YOUR INSTRUCTIONS = The answer should consist of each line from the data below that includes "value".

RECORDS SUPPLIED =
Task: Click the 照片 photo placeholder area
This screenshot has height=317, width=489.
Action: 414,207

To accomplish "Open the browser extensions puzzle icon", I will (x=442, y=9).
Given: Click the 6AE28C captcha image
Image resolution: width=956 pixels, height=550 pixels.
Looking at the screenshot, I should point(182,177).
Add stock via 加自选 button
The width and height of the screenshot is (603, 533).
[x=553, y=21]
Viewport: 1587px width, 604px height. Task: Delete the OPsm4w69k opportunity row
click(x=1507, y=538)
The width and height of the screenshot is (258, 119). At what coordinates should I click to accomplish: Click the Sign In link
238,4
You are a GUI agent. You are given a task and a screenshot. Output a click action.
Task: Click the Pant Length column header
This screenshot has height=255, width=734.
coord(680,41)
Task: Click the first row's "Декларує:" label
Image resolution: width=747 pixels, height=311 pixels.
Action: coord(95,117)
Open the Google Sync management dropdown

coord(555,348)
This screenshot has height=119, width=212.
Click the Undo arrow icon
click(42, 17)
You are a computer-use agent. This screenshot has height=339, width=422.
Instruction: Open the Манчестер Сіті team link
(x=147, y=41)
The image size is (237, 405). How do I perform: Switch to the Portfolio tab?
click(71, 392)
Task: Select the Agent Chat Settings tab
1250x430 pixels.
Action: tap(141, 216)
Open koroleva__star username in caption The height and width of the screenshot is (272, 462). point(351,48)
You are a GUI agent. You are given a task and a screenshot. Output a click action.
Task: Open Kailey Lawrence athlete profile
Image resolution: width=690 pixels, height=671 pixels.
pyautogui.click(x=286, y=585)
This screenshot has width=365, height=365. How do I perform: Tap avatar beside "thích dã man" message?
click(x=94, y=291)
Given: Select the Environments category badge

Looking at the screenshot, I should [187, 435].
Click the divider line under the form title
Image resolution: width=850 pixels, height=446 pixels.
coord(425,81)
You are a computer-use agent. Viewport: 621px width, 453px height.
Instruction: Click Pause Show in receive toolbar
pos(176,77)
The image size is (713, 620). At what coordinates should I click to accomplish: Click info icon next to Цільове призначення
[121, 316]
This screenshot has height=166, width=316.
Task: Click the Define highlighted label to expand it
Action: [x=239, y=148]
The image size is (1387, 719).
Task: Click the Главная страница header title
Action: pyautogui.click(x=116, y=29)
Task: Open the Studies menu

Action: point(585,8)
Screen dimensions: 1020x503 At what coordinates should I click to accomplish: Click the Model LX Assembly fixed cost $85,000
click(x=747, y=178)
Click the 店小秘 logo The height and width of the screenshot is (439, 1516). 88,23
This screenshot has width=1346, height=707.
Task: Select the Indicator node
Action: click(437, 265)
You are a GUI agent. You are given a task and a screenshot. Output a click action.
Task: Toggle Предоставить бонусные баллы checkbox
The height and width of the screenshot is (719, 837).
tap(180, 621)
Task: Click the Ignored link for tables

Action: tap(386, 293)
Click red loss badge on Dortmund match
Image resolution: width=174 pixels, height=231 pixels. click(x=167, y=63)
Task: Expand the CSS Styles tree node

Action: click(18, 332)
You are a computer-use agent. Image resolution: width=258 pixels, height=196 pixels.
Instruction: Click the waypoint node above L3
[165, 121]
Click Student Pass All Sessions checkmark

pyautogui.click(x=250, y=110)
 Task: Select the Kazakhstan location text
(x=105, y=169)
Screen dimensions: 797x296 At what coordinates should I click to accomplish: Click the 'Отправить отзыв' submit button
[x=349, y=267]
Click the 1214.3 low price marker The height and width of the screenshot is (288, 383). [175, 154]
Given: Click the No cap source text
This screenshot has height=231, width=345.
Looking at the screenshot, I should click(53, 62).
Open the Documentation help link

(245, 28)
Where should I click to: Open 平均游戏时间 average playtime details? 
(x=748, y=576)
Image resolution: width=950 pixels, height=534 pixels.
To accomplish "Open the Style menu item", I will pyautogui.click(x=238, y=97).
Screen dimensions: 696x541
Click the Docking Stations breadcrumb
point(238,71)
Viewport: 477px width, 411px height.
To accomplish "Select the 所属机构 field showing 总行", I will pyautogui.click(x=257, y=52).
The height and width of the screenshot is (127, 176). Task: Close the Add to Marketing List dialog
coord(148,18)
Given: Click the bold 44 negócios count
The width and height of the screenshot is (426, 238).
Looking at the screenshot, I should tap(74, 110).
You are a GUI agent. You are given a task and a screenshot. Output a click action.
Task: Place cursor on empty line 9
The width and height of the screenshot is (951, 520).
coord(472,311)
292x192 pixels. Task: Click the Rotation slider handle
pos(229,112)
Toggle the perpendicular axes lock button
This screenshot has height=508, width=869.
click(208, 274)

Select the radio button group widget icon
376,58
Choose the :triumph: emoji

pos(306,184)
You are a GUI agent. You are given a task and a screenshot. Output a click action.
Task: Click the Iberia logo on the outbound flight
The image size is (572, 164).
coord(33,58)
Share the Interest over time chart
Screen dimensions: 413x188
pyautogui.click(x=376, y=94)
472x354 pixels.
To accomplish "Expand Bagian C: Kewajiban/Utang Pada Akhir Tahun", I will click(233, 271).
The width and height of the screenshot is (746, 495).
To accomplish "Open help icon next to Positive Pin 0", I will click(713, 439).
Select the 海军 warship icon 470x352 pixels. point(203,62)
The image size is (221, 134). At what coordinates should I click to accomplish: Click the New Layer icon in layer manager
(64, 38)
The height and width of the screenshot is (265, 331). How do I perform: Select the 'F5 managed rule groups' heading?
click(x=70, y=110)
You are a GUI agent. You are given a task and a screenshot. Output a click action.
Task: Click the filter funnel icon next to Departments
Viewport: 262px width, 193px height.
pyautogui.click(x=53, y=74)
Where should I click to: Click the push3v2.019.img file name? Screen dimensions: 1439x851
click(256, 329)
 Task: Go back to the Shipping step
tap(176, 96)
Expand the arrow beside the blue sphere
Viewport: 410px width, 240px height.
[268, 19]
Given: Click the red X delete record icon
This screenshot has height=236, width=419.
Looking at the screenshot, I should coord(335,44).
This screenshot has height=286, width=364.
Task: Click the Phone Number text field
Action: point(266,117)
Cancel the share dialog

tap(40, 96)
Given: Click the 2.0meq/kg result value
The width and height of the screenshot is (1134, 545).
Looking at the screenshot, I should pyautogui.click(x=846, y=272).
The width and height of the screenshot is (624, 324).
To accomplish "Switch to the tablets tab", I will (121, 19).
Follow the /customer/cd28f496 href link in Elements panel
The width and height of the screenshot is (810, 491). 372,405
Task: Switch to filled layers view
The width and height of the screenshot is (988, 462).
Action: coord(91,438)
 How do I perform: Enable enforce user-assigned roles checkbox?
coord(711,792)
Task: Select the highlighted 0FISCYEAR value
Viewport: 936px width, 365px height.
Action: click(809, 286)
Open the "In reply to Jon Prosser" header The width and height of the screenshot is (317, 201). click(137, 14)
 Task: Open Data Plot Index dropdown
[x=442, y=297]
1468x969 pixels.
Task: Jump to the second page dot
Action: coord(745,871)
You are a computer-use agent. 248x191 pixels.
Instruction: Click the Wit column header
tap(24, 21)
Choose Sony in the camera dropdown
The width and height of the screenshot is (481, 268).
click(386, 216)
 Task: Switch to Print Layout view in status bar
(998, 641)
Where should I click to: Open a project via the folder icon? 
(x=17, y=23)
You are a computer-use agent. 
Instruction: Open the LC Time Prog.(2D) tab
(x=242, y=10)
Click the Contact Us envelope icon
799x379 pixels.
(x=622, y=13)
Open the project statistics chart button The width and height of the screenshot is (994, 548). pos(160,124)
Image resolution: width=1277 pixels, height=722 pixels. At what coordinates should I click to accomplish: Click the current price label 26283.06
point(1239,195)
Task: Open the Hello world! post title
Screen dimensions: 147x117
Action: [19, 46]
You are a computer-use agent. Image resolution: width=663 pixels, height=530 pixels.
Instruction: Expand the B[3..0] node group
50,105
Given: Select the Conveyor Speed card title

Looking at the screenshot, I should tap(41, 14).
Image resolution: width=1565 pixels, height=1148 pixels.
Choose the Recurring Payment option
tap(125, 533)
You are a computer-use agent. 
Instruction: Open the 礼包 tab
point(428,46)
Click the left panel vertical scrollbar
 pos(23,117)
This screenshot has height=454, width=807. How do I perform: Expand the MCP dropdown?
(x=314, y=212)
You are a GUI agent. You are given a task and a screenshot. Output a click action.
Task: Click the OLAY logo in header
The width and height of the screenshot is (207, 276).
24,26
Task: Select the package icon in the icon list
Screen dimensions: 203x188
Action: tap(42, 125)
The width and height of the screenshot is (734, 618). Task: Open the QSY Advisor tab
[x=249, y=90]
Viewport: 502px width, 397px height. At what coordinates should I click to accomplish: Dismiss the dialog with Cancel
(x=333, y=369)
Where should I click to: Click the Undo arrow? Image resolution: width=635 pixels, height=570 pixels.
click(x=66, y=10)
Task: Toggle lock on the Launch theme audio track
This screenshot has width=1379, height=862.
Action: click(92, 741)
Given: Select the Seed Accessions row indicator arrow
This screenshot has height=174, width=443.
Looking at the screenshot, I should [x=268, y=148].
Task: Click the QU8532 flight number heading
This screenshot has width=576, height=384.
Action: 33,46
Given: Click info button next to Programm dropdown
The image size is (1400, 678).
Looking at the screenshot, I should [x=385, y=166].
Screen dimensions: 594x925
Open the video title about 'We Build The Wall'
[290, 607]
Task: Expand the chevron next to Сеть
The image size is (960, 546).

WORKED SOLUTION =
Given: Click the 2.0meq/kg result value
Task: Select the highlighted 0FISCYEAR value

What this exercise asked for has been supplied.